For such a pacifist - I can't bear to see any living thing suffer - what is it about war that draws me? It must be my animus acting up. In psychological terms, it's supposedly an outlet for my aggression; my pent-up, unexpressed, unrecognized, negative feelings and emotions; my subconscious fears. Or is it my hormone level - too much or too little testosterone? Perhaps it's the masculine part of me, my inner partner that compels me in this direction. I do know that I am turned on by bravery, heroism, daring-do, standing up for something when it's called for. Traits admired and I'm not sure possessed by me. The hero is my archetype. Where are the heroes today? It seems to me it's been a long time since there has been any such role models for us in real life. We human beings - me, for certain - apparently need them.
So I look back. This war is full of heroes and heroic acts. I have my heroes of that war - there were many such - but my personal favorites, at this point, Major General John Buford, Federal, and Brigadier General John B. Gordon of the Rebels. I'm a little bit in love with both of them, or would have been, had I known them. Joshua Lawrence Chamberlain, Robert Gould Shaw - two of the most gentle, thoughtful, philosophical, and principled of men - both were amazingly gutsy warriors. Those men of the Victorian era - the look, the style, the manner of them - I find myself not infrequently doing a double-take when I see them in the flesh as Reenactors....
This is why, aside from reading, I want to see the battlefields and towns, and trace the routes the great armies marched. I've had the dream to see everything, eventually, but I'd planned to do Virginia first - all of it - since so much of the war happened there.
Tony Horwitz, with his notable bestseller, has shaken me up, as enjoyable as it is. I can't afford to wait too long to follow this dream. There is a sense of urgency now. As he describes it, these historic settings I've been looking forward to seeing at my leisure are fast disappearing, being lost to development while I tarry. I know what these places look(ed) like from the old photographs and from the mental pictures I have formulated. I want to see them for real. There is something deeply affecting about being where momentous events have happened. In Confederates in the Attic, the feeling is referred to as a 'period rush'.

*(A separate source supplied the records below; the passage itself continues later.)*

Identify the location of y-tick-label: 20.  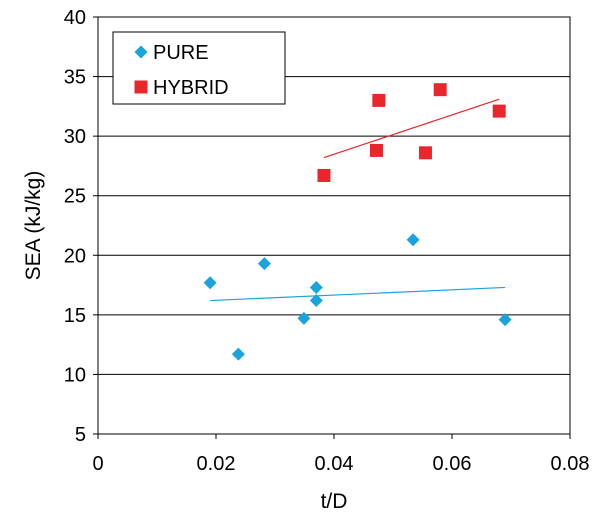
(75, 256).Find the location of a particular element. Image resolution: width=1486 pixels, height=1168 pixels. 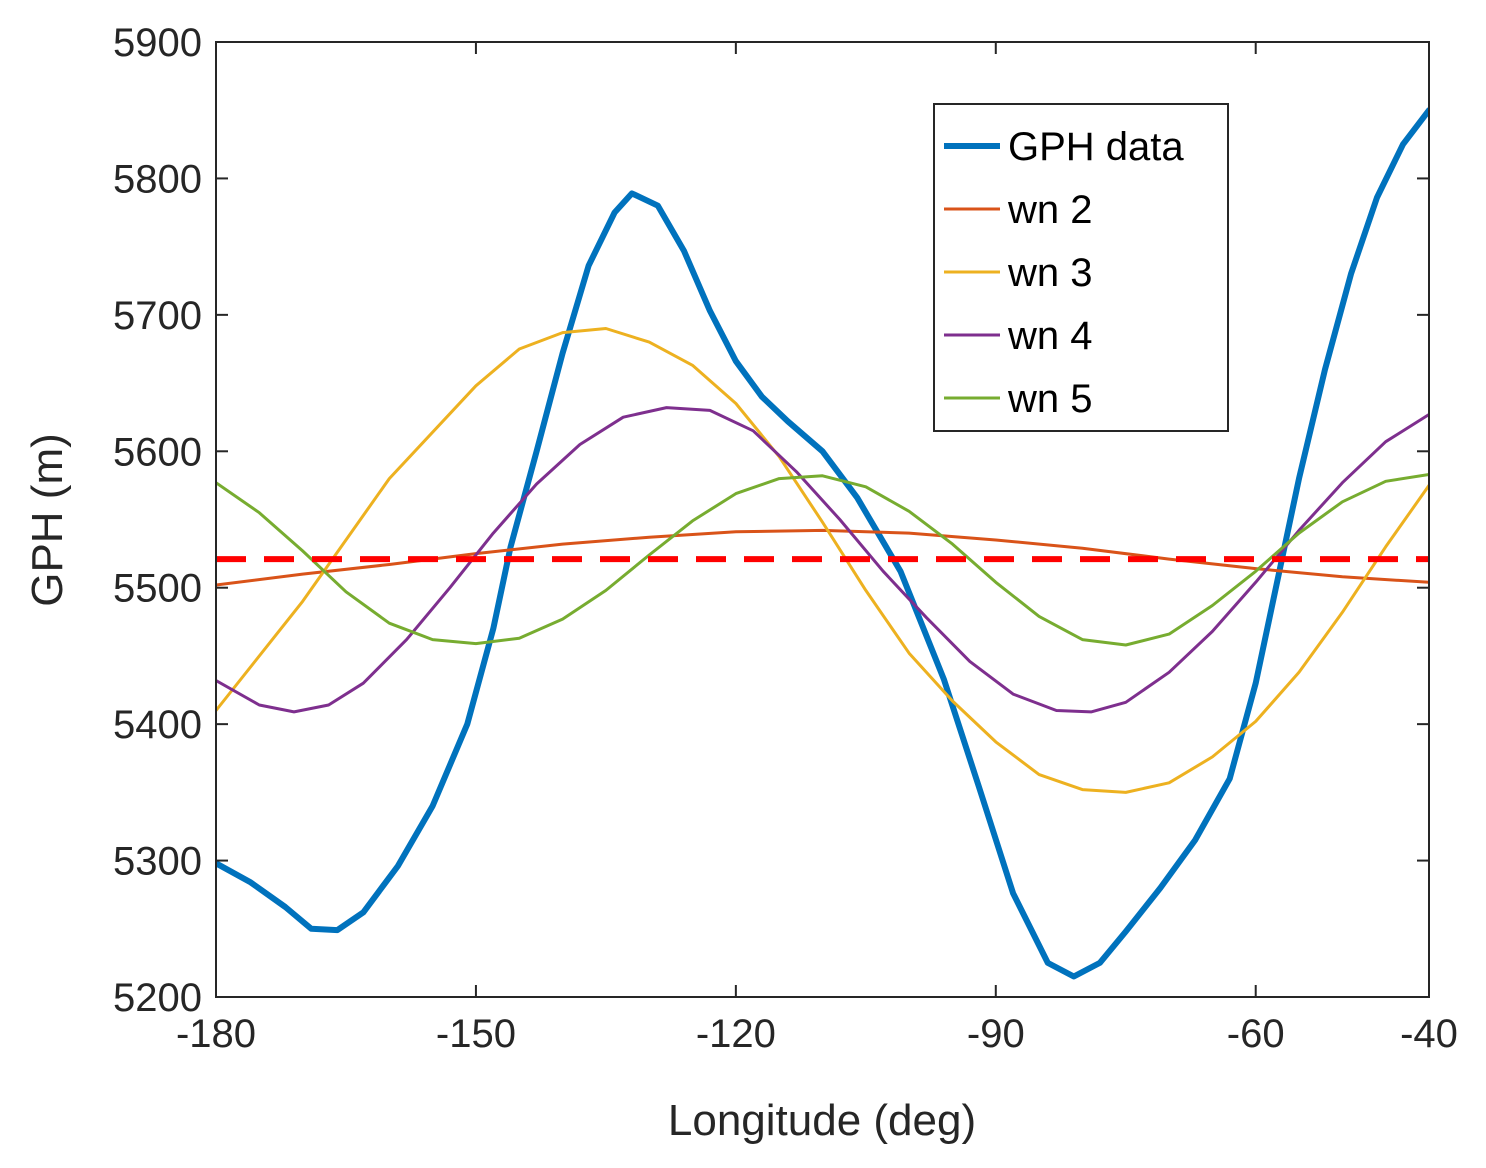

y-tick-label: 5400 is located at coordinates (158, 725).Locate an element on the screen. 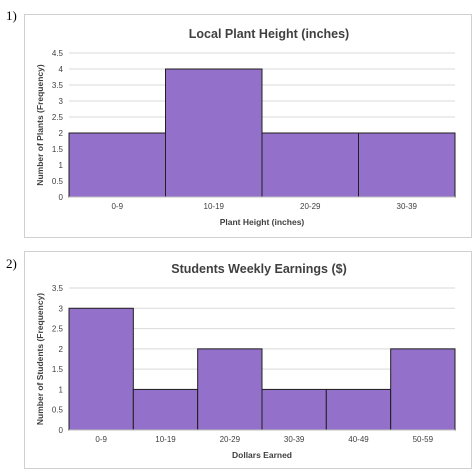  chart-title: Students Weekly Earnings ($) is located at coordinates (259, 269).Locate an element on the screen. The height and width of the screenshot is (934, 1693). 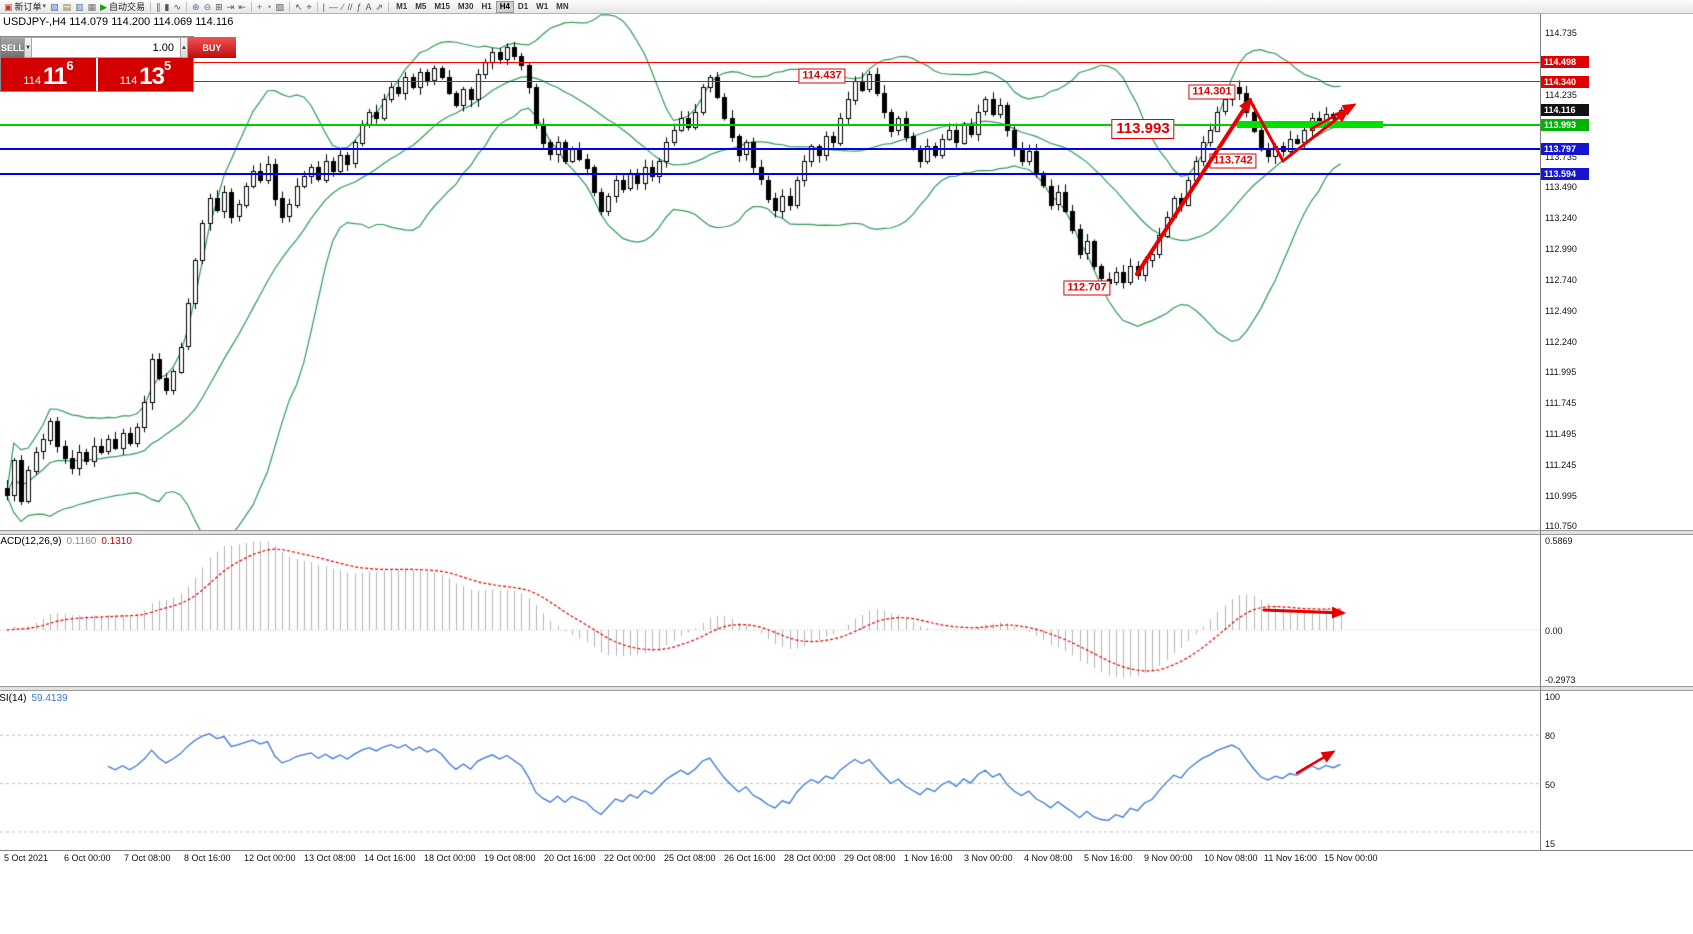
price-axis-label: 112.740 is located at coordinates (1561, 280).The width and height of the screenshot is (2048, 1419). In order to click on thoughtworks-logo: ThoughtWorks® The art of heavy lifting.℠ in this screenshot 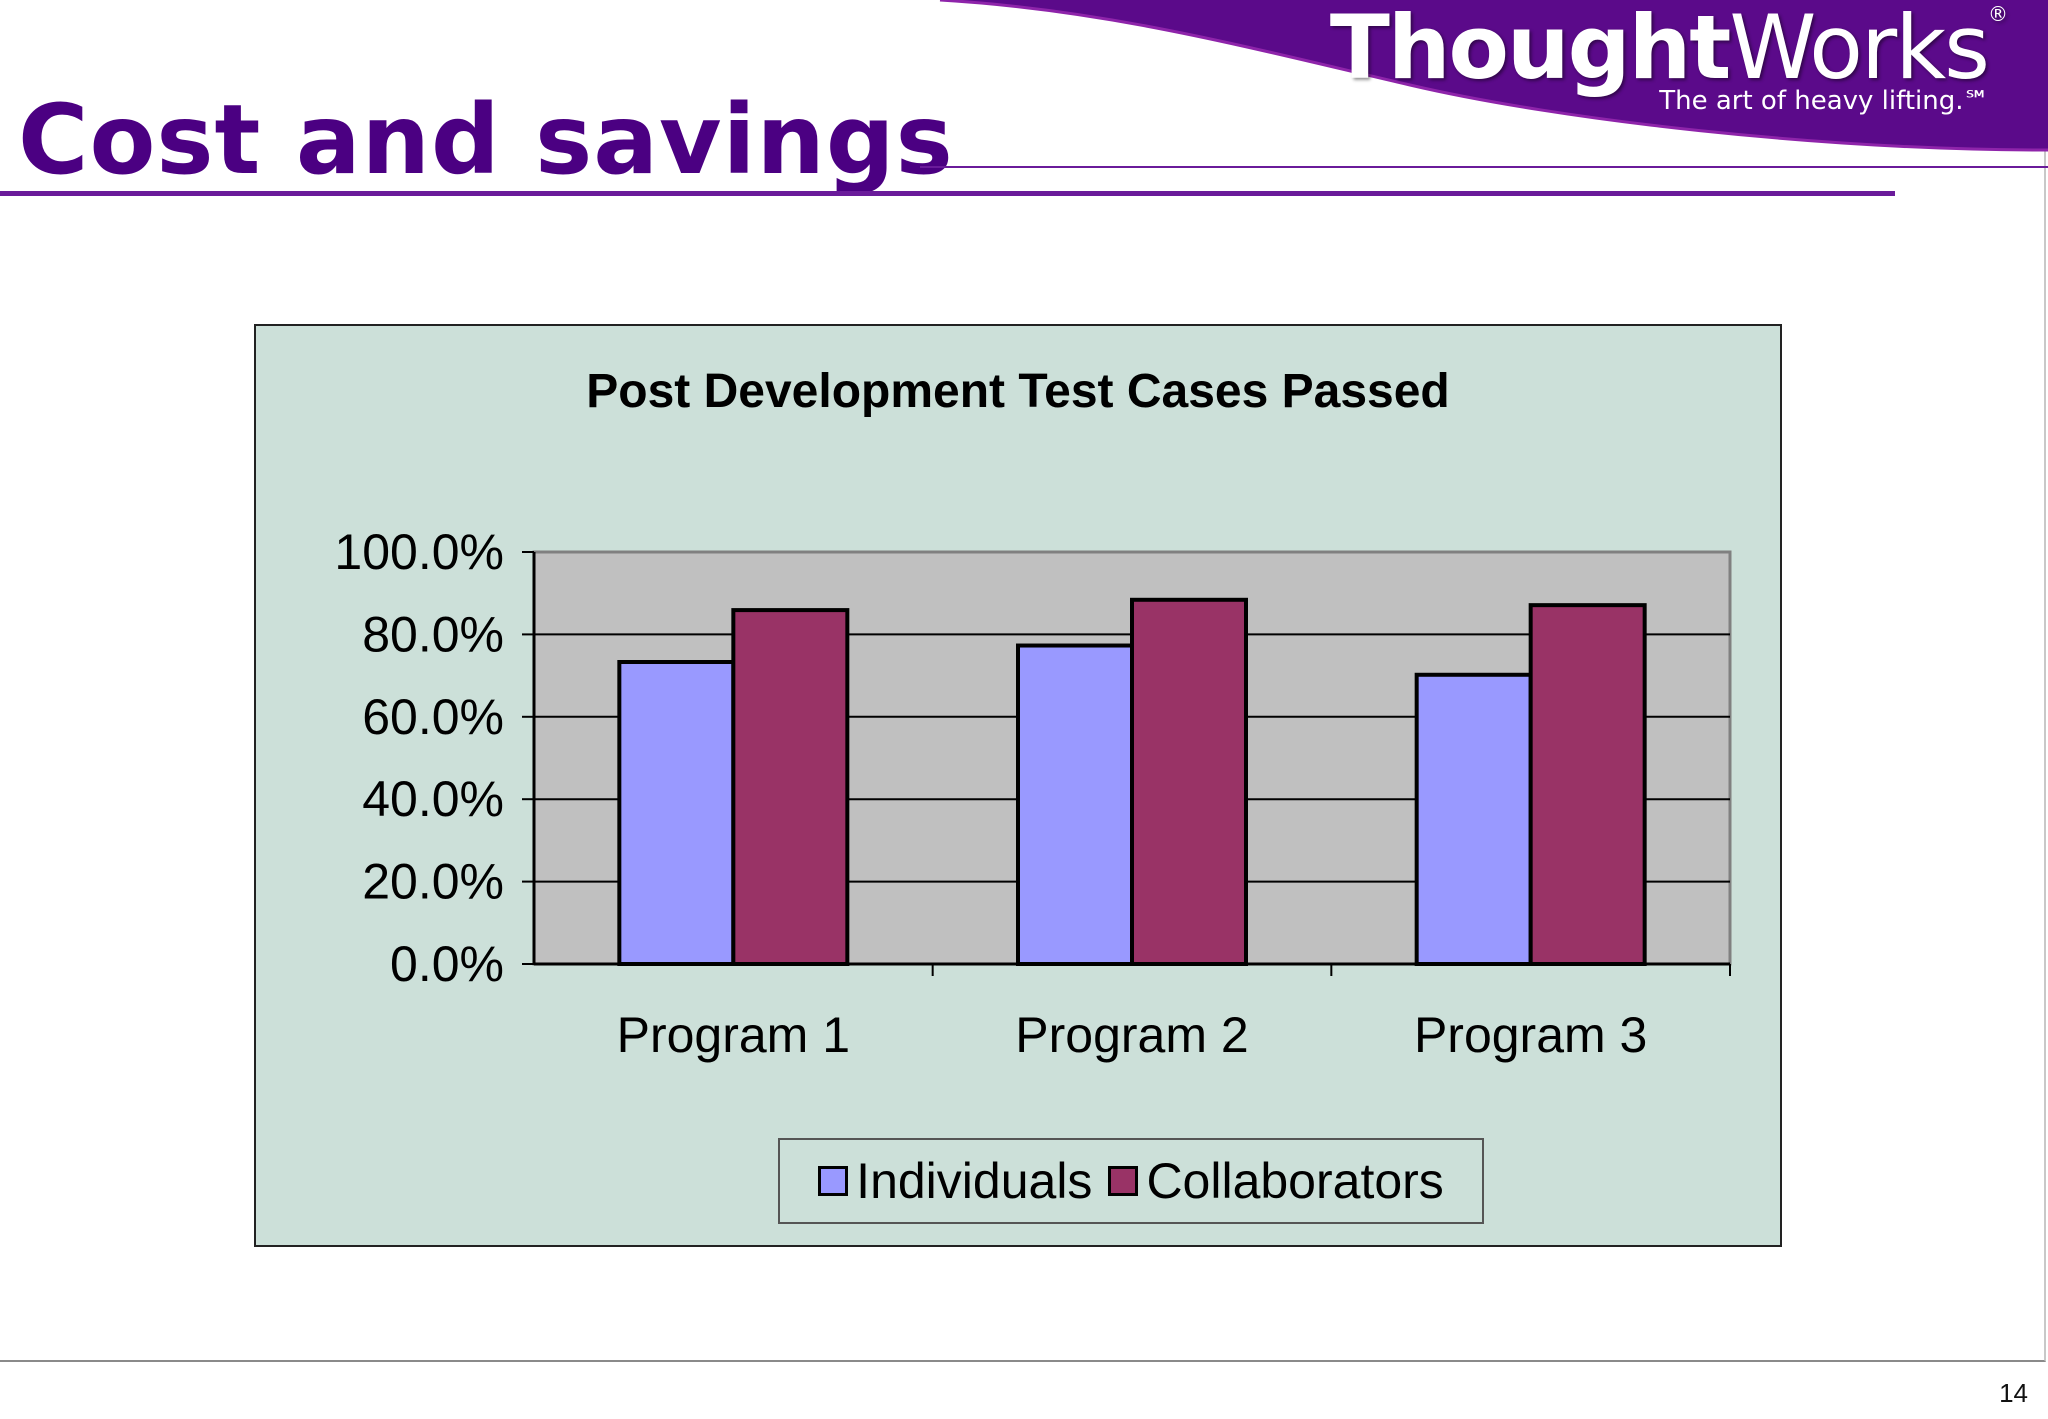, I will do `click(1669, 60)`.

Perhaps it's not yet too late to get down to Virginia this fall, I'm thinking - I still have some vacation left this year - at least see something of it. Yes...that's what I'm going to do. Let's see what we can engineer. Maybe one of my good buddies will want to go.... I feel better already. Energized. Motivated. I bestir myself. Come on, beasties, let's get going. I've got things to do, places to go, people to see.